Input data —
++++++
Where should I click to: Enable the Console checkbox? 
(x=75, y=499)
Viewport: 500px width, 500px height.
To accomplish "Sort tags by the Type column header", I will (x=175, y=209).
++++++
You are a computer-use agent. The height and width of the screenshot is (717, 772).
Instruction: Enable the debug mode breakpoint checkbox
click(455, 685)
++++++
Work required — Transcribe the material verbatim, from the line containing "You are a computer-use" down to the line containing "click(455, 685)", both included.

Exercise result —
You are a computer-use agent. The height and width of the screenshot is (717, 772).
Instruction: Enable the debug mode breakpoint checkbox
click(455, 685)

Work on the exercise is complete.